5/10
well, you gotta start somewhere
28 December 2015
This was the great French director Jean-Pierre Melville's first film, a short about two clowns working in France in Montmarte. It's very heavily skewed on being like a documentary, but it's a little too kidding to be taken too seriously. It's clear Melville didn't have (or just decided not to go for) recorded sound, so everything, with the exception of the final clown performance on stage that the '24 hours' is leading up to, is with a narrator filling in voices and the screen directions. It's awkward and kind of stilted, even as it's meant to be cute ("Here Beby reads one of his fan letters... here Beby gets his dog to pray, since they both pray to the same God")
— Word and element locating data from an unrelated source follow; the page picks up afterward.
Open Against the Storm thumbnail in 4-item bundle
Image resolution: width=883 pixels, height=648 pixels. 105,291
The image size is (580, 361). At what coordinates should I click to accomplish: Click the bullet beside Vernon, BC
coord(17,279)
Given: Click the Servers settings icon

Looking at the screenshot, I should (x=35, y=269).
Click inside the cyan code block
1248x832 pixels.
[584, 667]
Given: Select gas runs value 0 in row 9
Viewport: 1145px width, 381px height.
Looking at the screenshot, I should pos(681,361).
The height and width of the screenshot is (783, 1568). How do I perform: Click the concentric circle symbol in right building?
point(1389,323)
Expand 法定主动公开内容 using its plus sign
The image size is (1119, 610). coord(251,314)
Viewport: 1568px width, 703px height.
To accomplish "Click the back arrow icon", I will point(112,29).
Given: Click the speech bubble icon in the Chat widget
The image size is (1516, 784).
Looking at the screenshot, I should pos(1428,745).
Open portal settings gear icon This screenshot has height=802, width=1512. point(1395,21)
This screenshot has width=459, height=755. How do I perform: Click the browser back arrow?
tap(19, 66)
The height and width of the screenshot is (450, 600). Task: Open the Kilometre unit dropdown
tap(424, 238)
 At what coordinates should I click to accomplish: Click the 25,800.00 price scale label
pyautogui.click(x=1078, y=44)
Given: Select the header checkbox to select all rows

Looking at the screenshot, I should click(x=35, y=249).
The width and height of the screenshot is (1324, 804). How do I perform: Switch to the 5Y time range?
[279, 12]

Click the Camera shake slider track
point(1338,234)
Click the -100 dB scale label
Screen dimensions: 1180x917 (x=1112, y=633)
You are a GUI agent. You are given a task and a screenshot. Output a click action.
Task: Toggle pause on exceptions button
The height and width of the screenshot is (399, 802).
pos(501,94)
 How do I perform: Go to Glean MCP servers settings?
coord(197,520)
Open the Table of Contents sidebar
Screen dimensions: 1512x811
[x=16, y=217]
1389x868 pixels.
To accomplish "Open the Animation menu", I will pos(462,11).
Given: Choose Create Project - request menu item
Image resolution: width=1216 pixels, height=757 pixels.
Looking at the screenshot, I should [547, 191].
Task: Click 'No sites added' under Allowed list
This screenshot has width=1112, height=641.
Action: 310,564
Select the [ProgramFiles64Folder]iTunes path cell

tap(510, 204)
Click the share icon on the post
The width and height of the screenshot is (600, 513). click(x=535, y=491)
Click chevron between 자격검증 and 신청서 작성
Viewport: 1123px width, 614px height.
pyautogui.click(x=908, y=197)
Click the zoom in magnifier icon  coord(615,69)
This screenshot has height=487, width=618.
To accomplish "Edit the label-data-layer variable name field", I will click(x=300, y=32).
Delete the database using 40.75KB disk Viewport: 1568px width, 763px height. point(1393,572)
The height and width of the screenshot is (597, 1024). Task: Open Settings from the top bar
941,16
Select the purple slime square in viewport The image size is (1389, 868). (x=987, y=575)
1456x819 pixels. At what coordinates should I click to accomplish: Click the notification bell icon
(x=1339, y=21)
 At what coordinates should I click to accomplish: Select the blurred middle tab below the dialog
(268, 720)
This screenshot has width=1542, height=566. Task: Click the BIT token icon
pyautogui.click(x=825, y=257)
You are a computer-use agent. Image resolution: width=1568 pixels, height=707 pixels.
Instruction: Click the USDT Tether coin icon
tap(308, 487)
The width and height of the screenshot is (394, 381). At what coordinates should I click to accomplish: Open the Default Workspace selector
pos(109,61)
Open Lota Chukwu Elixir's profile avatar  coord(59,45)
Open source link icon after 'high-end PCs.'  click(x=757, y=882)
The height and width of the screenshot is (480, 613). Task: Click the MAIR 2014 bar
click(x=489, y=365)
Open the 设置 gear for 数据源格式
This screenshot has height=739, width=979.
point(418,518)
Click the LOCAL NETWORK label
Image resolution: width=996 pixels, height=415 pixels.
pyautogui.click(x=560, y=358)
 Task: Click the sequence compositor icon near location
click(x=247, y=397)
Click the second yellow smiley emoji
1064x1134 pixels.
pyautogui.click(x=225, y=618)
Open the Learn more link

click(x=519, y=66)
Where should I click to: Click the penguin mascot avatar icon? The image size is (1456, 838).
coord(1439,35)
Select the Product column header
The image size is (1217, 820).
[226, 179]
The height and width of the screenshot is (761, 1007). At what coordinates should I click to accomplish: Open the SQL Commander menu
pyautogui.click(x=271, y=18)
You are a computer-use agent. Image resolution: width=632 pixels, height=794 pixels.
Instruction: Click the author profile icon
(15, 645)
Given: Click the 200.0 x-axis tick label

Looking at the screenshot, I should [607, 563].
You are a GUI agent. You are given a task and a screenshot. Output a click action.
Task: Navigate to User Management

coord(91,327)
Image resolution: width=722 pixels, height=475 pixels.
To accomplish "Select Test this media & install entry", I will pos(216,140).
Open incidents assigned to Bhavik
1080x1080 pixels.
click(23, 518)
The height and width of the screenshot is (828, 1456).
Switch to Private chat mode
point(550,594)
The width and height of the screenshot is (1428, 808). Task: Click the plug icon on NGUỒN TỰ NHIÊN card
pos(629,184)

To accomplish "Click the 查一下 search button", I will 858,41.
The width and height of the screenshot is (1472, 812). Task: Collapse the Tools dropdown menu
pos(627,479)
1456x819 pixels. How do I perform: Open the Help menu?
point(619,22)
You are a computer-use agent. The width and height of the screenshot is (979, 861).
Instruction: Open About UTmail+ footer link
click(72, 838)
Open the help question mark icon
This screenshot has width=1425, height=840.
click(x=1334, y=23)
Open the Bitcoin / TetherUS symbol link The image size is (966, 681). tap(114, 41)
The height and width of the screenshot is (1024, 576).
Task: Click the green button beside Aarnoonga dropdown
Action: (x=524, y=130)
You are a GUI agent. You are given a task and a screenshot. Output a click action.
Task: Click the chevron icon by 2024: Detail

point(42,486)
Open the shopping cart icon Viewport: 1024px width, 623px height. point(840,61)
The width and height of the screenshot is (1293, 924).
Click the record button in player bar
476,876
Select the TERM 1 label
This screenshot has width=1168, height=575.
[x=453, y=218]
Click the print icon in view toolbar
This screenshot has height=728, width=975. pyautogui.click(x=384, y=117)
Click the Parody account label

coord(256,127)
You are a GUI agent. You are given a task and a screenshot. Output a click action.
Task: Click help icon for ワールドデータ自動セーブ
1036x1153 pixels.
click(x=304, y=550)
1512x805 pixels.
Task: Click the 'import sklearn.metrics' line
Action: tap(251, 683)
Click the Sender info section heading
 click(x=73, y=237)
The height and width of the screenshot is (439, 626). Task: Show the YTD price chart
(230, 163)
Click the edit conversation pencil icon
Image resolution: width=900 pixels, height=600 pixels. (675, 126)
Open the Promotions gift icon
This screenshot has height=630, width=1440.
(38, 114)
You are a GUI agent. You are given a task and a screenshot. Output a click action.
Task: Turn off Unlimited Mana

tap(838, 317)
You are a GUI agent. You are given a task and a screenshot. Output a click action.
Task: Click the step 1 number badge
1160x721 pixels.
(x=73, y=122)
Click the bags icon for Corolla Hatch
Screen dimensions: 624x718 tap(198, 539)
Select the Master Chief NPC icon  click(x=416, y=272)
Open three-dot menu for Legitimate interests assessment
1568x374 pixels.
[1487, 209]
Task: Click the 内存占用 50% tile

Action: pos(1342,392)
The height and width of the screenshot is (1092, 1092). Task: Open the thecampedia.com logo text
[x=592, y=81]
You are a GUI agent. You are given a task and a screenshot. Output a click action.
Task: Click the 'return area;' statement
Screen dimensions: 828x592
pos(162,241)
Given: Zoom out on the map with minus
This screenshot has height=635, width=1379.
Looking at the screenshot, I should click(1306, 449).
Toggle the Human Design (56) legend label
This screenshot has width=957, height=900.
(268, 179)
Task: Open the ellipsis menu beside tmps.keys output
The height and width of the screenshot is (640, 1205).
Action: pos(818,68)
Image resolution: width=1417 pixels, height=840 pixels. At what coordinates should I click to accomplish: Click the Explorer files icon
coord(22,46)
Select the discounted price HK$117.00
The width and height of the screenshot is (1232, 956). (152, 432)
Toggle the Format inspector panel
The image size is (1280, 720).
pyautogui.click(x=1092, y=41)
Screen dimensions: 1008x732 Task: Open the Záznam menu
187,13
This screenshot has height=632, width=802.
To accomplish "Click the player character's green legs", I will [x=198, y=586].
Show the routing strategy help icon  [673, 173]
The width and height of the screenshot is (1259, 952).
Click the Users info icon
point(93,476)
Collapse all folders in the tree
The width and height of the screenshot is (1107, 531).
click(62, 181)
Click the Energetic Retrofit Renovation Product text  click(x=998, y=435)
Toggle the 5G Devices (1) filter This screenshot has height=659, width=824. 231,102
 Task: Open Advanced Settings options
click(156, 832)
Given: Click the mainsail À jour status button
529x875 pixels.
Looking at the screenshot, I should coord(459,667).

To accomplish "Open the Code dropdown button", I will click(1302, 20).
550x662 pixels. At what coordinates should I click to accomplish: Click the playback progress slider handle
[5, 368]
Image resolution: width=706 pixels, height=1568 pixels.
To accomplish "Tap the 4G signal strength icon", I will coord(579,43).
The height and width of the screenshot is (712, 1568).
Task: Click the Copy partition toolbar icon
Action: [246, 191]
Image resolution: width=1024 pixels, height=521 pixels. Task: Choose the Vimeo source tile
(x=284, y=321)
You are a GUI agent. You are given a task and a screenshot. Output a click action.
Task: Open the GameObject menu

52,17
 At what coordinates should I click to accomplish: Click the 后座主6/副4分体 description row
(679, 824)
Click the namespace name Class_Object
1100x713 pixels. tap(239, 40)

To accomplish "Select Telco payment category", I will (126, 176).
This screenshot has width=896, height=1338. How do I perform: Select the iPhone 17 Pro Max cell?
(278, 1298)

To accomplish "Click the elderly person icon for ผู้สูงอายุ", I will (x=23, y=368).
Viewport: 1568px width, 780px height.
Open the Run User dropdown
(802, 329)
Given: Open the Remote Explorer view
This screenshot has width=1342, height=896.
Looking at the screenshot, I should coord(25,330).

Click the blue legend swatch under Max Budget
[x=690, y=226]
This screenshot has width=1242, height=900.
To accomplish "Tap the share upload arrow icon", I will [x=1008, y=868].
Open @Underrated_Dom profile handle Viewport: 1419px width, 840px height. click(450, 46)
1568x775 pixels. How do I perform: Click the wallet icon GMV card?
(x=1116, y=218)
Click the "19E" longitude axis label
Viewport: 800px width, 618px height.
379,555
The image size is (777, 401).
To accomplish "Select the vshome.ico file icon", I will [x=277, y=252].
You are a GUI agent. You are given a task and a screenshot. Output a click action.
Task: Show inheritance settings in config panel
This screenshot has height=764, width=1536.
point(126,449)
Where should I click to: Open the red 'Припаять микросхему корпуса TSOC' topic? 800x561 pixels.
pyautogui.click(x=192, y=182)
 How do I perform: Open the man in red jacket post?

It's been in obscurity for a long time and probably for good reason; it's hard for me to imagine Melville as someone who would go to a lot of clown events, and it was likely made to showcase that Melville could put something on film and present it to the public, which is fine. There is one sequence that made me smile where we see the other clown Marais changing up his make-up and a guy in the background keep changing up instruments (how he plays guitar synced up to him putting on make-up is pretty clever). But even at 18 minutes there seems like there's filler here, as we see a lot of pictures of former and/or current clowns in and out of make-up.

It's not really bad but it's just dry stuff, meant not so much for art as to fill up some time at the theaters in the period it was made, and for Melville completists; it's included on the blu-ray for Silence de la Mer.